Task objective
When you reproduce the data, keep every word exactly as it stands and leave the pictures out.

Supplied data
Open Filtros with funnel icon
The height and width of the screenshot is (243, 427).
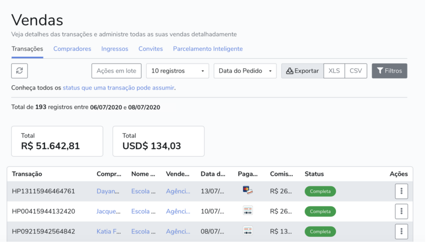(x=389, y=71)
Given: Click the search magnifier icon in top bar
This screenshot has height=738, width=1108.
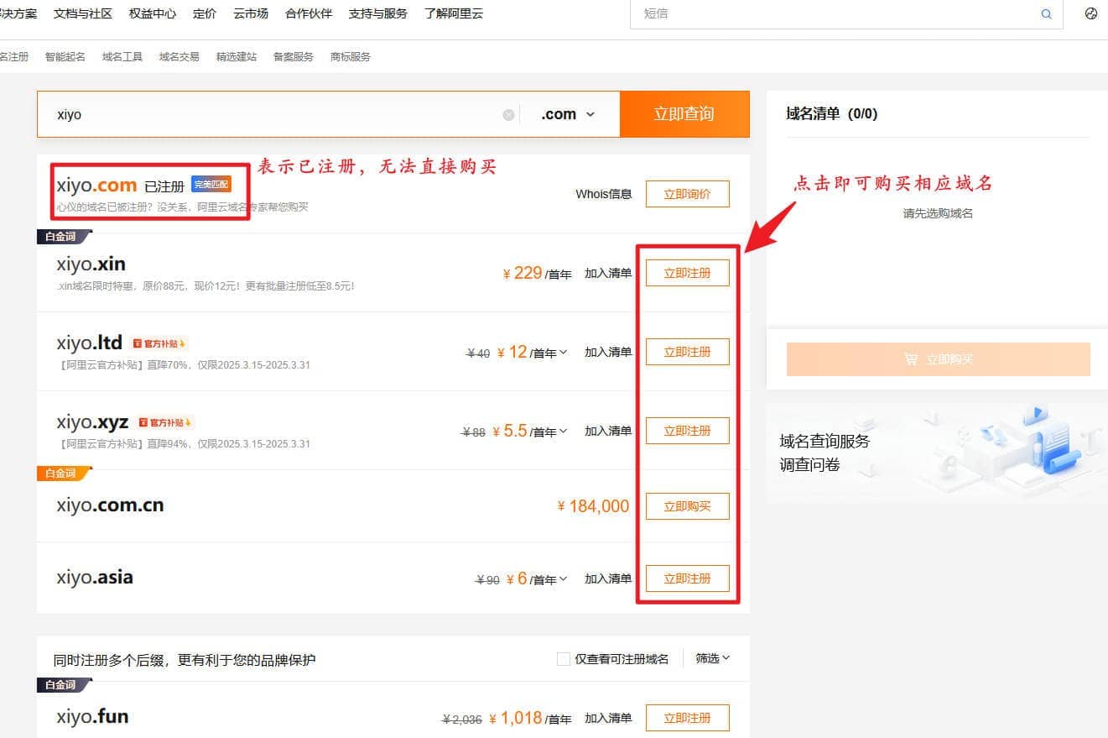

Task solution
Open Filtros with funnel icon
The height and width of the screenshot is (243, 427).
(x=389, y=71)
Given: Click the search magnifier icon in top bar
This screenshot has height=738, width=1108.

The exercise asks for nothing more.